Artist/poet Michael Morris and co-curator/editor Scott Watson will be in attendance on December 12 for the book launch and gallery exhbit for Michael Morris’ illustrated Letters: Michael Morris and Concrete Poetry (Kardosh/Black Dog 2015). The book takes its name from an 2012 exhibition at the Belkin Art Gallery that featured Morris’ large-scale paintings with inset mirrors that Morris made in 1969 in the context of contemporaneous examples of Concrete Poetry. The retrospective book includes essays by Jamie Hilder, David MacWilliam, Michael Turner, Scott Watson and William Wood. It also affords a chronology of Morris’s creations.
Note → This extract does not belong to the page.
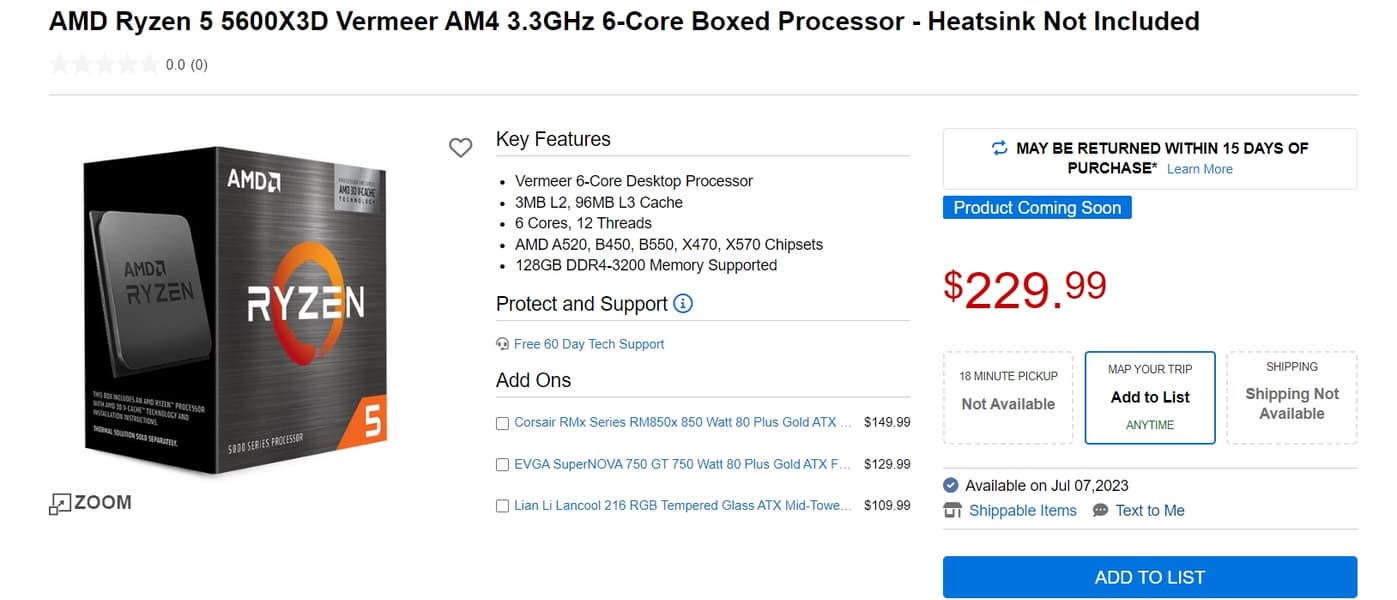
Task: Click the return policy refresh arrows icon
Action: [999, 148]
Morris has been influential on the West Coast art scene since the 1960s. According to promotional materials, “he was central to the “scene with no scene” that emerged in the late 1960s and was a leader in the turn to the conceptual in the early 1970s.” Equally significant, he co-founded Image Bank in 1969 and the Western Front in 1973.
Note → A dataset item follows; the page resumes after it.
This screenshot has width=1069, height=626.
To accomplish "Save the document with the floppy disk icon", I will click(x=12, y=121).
In 1981, Morris and Vincent Trasov accepted a residency in Berlin as guests of the D.A.A.D. Visiting Artist program. He stayed for 13 years, joining the ex-pat art community in what was West Berlin, returning to Victoria in 1994.
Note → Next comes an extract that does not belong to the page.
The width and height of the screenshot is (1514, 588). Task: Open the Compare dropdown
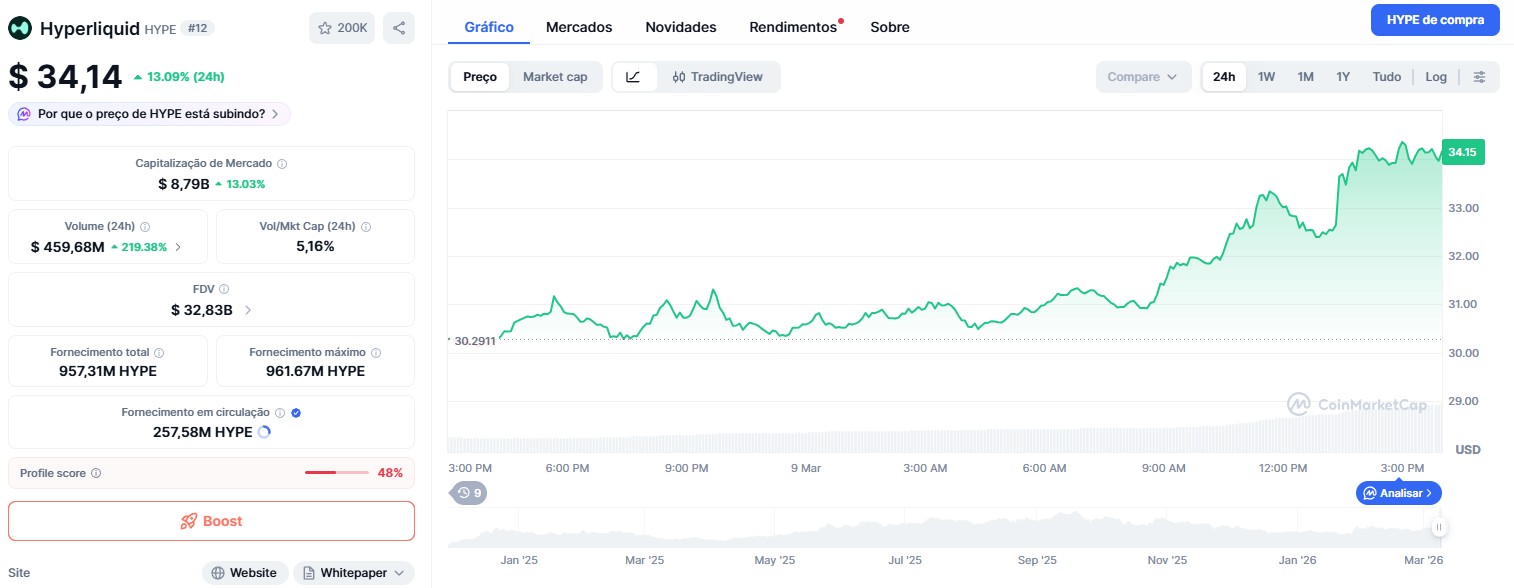coord(1143,77)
Michael Morris is the recipient of the 2015 Audain Prize for Lifetime Achievement and the 2011 Governor General’s Award in Visual and Media Arts in recognition of his achievement and outstanding contribution to contemporary art in Canada. Morris has lived in both Vancouver and Victoria.
Born in 1942 in Saltdean, Michael Morris assembled a collection of approximately 1,200 Polaroid images taken by artist Attila Richard Lukacs, which served as a reference point for his paintings, in Polaroids: Attila Richard Lukacs and Michael Morris (Arsenal, 2009).
BOOKS:
Polaroids: Attila Richard Lukacs and Michael Morris (Arsenal, 2009).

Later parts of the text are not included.